Hanya uskup atau imam yang dapat menjadi pelayan Sakramen Ekaristi, dengan bertindak
selaku pribadi Kristus sendiri. Diakon serta imam biasanya adalah pelayan Komuni Suci,
umat awam dapat diberi wewenang dalam lingkup terbatas sebagai pelayan luar biasa
Komuni Suci. Ekaristi dipandang sebagai "sumber dan puncak" kehidupan Kristiani, tindakan
pengudusan yang paling istimewa oleh Allah terhadap umat beriman dan tindakan
penyembahan yang paling istimewa oleh umat beriman terhadap Allah, serta sebagai suatu
titik dimana umat beriman terhubung dengan liturgi di surga. Betapa pentingnya sakramen ini
sehingga partisipasi dalam perayaan Ekaristi (Misa) dipandang sebagai kewajiban pada setiap
hari Minggu dan hari raya khusus, serta dianjurkan untuk hari-hari lainnya. Dianjurkan pula
bagi umat yang berpartisipasi dalam Misa untuk, dalam kondisi rohani yang layak, menerima
Komuni Suci. Menerima Komuni Suci dipandang sebagai kewajiban sekurang-kurangnya
setahun sekali selama masa Paskah.
Sakramen-sakramen Penyembuhan
Rekonsiliasi
Sakramen rekonsiliasi adalah yang pertama dari kedua sakramen penyembuhan, dan juga
disebut Sakramen Pengakuan Dosa, Sakramen Tobat, dan Sakramen Pengampunan[2].
Sakramen ini adalah sakramen penyembuhan rohani dari seseorang yang telah dibaptis yang
terjauhkan dari Allah karena telah berbuat dosa. Sakramen ini memiliki empat unsur:
penyesalan si peniten (si pengaku dosa) atas dosanya (tanpa hal ini ritus rekonsiliasi akan sia-
sia), pengakuan kepada seorang imam (boleh saja secara spirutual akan bermanfaat bagi
seseorang untuk mengaku dosa kepada yang lain, akan tetapi hanya imam yang memiliki
kuasa untuk melayankan sakramen ini), absolusi (pengampunan) oleh imam, dan penyilihan.

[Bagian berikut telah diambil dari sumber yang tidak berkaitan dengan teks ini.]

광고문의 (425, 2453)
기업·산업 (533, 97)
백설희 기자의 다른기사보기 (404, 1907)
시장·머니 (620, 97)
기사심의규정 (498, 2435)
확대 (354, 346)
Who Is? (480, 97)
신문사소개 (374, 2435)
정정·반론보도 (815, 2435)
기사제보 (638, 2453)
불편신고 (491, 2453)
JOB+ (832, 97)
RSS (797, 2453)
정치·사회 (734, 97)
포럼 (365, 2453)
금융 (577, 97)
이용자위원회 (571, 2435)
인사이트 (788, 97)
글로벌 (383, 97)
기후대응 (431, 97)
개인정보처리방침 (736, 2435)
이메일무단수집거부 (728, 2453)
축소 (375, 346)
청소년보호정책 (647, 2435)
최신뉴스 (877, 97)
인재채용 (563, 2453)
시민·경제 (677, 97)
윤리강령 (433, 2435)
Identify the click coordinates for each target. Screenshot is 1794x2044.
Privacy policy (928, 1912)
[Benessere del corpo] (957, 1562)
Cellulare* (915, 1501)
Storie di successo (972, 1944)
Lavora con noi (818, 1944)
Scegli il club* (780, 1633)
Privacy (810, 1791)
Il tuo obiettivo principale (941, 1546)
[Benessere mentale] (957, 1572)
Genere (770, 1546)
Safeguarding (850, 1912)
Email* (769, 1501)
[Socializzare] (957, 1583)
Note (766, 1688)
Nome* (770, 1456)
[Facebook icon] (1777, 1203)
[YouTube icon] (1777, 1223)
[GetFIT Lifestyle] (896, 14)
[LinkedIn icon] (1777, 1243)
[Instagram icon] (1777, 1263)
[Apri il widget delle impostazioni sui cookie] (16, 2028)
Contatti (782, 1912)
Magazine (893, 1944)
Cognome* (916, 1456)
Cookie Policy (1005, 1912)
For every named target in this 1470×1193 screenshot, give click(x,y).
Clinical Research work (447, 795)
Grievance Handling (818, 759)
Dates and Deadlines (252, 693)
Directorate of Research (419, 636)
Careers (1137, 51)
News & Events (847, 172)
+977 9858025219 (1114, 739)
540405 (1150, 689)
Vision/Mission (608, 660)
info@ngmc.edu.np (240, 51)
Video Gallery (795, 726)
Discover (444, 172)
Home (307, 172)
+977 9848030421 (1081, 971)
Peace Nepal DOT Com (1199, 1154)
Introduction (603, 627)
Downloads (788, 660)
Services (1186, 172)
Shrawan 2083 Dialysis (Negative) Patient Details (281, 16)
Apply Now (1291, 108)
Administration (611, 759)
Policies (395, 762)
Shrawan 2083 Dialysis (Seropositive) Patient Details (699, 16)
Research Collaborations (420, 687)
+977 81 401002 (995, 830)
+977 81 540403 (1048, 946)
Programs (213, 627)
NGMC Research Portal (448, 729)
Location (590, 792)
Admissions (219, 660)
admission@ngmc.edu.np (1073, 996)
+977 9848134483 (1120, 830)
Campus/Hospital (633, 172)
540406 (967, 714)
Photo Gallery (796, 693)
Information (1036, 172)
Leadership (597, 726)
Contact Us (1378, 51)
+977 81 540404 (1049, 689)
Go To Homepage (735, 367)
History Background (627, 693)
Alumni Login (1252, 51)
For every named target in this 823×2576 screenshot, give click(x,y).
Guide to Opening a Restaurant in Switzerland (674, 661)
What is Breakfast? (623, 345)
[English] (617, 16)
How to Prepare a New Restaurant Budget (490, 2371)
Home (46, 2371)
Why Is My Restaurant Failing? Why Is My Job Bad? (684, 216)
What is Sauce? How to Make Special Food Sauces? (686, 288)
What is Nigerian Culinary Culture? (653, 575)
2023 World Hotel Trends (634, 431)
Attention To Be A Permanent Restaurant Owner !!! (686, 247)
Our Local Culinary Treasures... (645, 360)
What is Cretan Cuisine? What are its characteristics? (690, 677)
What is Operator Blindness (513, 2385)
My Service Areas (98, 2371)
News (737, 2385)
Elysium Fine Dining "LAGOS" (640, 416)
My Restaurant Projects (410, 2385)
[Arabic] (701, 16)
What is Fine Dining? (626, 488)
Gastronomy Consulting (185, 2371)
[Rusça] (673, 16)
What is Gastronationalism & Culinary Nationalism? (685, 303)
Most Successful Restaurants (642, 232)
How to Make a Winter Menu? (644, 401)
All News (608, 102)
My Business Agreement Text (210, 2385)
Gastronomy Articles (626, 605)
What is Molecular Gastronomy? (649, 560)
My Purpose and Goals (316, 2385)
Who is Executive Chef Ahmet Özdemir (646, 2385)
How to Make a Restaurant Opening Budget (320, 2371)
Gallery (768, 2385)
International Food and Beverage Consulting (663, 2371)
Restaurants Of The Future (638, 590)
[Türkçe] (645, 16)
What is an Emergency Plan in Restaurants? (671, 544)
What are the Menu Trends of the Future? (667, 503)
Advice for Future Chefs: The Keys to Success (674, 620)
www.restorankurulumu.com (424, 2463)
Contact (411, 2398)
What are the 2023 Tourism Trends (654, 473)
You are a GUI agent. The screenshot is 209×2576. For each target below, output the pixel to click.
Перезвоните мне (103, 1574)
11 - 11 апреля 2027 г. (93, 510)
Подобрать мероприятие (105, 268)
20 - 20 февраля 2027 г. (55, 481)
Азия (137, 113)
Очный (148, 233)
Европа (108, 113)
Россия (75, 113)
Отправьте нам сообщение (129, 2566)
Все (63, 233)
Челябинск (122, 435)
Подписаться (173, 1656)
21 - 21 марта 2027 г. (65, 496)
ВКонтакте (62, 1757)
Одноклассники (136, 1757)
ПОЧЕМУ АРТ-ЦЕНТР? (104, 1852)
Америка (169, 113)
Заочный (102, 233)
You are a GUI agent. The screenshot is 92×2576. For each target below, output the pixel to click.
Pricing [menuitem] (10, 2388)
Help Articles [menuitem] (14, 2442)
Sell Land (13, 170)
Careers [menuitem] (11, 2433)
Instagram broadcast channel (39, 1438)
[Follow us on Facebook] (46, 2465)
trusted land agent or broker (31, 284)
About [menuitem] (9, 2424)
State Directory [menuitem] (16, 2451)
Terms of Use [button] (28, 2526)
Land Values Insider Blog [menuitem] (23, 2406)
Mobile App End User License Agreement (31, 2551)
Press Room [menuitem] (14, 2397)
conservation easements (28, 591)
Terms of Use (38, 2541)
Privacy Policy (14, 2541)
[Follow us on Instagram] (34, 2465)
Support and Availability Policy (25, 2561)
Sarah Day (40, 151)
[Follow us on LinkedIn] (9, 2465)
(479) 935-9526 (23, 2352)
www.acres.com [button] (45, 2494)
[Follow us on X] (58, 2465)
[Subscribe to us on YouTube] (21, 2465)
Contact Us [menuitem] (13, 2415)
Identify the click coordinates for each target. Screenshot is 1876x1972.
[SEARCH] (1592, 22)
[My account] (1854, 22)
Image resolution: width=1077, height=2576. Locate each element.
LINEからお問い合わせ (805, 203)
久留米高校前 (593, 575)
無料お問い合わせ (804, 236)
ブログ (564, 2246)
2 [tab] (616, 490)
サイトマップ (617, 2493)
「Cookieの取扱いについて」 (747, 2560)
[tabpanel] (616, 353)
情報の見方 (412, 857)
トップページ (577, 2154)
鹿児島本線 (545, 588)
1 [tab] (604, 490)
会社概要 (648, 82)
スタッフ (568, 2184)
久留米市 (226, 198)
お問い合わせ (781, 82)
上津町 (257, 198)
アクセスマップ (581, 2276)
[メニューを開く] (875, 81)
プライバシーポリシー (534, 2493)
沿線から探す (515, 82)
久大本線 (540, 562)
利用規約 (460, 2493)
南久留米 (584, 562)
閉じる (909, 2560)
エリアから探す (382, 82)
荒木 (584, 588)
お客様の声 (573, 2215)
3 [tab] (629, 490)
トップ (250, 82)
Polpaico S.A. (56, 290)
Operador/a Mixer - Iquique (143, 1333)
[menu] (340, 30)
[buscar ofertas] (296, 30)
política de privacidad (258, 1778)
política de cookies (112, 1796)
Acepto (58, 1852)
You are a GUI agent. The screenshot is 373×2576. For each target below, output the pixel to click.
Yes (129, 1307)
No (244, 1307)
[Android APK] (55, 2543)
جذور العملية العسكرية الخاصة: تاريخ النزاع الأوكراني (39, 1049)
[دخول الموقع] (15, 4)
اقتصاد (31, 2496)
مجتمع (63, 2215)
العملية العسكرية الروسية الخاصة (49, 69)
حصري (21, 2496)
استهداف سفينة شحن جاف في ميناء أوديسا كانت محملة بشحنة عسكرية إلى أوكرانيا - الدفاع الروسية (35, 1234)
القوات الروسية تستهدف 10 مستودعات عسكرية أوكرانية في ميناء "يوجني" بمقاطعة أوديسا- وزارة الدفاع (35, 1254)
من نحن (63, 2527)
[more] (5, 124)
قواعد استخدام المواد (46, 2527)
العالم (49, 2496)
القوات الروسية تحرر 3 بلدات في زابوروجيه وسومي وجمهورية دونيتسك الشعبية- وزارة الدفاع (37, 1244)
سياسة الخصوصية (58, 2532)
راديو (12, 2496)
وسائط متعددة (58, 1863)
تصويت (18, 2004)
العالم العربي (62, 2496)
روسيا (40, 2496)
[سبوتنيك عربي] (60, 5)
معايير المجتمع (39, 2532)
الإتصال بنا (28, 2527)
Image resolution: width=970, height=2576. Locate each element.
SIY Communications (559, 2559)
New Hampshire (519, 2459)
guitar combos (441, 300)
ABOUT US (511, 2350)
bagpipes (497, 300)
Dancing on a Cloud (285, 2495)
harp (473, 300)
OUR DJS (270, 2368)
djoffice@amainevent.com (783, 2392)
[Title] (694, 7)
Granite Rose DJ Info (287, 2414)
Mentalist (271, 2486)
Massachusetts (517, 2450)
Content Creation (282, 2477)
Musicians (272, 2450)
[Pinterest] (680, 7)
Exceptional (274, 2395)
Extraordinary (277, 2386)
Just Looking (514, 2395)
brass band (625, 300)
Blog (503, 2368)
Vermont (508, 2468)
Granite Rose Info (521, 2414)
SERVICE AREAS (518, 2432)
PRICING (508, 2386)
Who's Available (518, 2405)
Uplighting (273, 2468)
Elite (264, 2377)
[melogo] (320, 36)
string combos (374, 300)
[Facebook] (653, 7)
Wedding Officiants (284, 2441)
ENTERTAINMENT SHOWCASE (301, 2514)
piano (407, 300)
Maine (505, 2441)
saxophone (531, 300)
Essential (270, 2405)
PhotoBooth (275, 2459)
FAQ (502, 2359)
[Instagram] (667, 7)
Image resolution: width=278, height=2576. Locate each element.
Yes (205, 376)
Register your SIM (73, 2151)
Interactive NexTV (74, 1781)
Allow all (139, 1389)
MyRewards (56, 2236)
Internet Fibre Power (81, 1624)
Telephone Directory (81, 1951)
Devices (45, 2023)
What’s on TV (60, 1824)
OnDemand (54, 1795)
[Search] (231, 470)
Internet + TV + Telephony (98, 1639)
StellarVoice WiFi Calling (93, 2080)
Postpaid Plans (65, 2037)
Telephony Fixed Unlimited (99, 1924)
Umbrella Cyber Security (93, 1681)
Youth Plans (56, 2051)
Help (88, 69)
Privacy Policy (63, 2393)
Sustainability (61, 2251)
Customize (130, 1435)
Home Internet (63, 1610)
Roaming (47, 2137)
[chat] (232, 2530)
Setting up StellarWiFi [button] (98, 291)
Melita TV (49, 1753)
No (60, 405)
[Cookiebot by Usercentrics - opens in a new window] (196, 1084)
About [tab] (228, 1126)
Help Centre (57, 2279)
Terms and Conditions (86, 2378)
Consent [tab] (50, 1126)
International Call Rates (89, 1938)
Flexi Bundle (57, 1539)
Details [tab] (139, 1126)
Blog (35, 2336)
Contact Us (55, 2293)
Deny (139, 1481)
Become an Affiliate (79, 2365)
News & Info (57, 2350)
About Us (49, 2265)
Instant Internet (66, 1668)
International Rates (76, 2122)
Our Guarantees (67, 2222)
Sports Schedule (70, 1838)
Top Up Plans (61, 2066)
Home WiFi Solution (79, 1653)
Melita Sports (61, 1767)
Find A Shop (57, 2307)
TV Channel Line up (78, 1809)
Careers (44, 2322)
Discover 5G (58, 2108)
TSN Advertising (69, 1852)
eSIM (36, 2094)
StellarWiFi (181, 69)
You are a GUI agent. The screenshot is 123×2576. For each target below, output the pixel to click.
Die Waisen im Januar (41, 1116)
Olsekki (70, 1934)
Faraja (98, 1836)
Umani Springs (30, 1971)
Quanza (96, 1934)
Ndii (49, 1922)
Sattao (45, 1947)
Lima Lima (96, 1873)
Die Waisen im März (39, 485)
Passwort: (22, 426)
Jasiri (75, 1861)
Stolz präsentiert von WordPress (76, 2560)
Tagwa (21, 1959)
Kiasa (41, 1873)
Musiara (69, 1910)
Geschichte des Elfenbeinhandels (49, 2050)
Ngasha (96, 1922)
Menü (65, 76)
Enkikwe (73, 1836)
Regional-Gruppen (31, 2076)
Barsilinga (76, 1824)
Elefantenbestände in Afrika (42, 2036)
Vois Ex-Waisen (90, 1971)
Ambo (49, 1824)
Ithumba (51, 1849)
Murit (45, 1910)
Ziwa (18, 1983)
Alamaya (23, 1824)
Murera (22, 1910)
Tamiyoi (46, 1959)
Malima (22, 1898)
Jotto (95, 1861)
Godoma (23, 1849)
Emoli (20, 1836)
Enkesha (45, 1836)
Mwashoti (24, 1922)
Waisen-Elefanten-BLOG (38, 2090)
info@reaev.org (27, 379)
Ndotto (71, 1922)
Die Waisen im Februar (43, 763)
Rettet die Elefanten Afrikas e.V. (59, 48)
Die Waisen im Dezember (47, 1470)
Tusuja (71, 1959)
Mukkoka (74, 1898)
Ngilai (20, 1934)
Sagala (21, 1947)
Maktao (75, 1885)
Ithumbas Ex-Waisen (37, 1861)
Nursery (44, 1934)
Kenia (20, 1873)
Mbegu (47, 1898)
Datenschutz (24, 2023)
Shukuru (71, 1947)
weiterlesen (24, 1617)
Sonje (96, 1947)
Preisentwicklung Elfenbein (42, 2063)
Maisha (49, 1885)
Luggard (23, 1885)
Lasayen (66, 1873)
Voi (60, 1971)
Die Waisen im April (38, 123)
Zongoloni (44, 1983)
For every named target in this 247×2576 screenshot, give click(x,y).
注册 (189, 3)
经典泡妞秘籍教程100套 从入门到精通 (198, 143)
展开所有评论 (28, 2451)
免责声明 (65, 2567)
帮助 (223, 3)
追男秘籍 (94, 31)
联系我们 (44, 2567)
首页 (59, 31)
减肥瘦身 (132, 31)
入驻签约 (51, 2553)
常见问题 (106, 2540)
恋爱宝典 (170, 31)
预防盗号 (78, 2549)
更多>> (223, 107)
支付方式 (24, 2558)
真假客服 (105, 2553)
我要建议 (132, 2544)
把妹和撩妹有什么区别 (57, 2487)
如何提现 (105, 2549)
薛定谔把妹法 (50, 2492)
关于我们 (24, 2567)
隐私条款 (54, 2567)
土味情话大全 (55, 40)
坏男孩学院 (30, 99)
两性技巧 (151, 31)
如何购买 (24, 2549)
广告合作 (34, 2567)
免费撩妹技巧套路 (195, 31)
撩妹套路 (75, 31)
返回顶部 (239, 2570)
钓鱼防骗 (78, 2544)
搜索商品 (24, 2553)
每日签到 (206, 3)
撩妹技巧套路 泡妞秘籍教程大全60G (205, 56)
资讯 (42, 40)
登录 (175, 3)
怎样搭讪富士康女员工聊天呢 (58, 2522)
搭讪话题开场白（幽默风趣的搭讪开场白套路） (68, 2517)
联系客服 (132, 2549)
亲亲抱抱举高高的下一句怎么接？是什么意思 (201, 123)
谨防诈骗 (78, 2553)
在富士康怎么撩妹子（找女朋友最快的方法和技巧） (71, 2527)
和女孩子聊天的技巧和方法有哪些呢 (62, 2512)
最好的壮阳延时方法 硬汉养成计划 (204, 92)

"Banyak dosa yang merugikan sesama. Seseorang harus melakukan melakukan apa yang
mungkin dilakukannya guna memperbaiki kerusakan yang telah terjadi (misalnya,
mengembalikan barang yang telah dicuri, memulihkan nama baik seseorang yang telah
difitnah, memberi ganti rugi kepada pihak yang telah dirugikan). Keadilan yang sederhana
pun menuntut yang sama. Akan tetapi dosa juga merusak dan melemahkan si pendosa sendiri,
serta hubungannya dengan Allah dan sesama. Si pendosa yang bangkit dari dosa tetap harus
memulihkan sepenuhnya kesehatan rohaninya dengan melakukan lagi sesuatu untuk
memperbaiki kesalahannya: dia harus 'melakukan silih bagi' atau 'memperbaiki kerusakan
akibat' dosa-dosanya. Penyilihan ini juga disebut 'penitensi'" (KGK 1459). Pada awal abad-
abad Kekristenan, unsur penyilihan ini sangat berat dan umumnya mendahului absolusi,
namun sekarang ini biasanya melibatkan suatu tugas sederhana yang harus dilaksanakan oleh
si peniten, untuk melakukan beberapa perbaikan dan sebagai suatu sarana pengobatan untuk
menghadapi pencobaan selanjutnya.
Imam yang bersangkutan terikat oleh "meterai pengakuan dosa", yang tak boleh dirusak.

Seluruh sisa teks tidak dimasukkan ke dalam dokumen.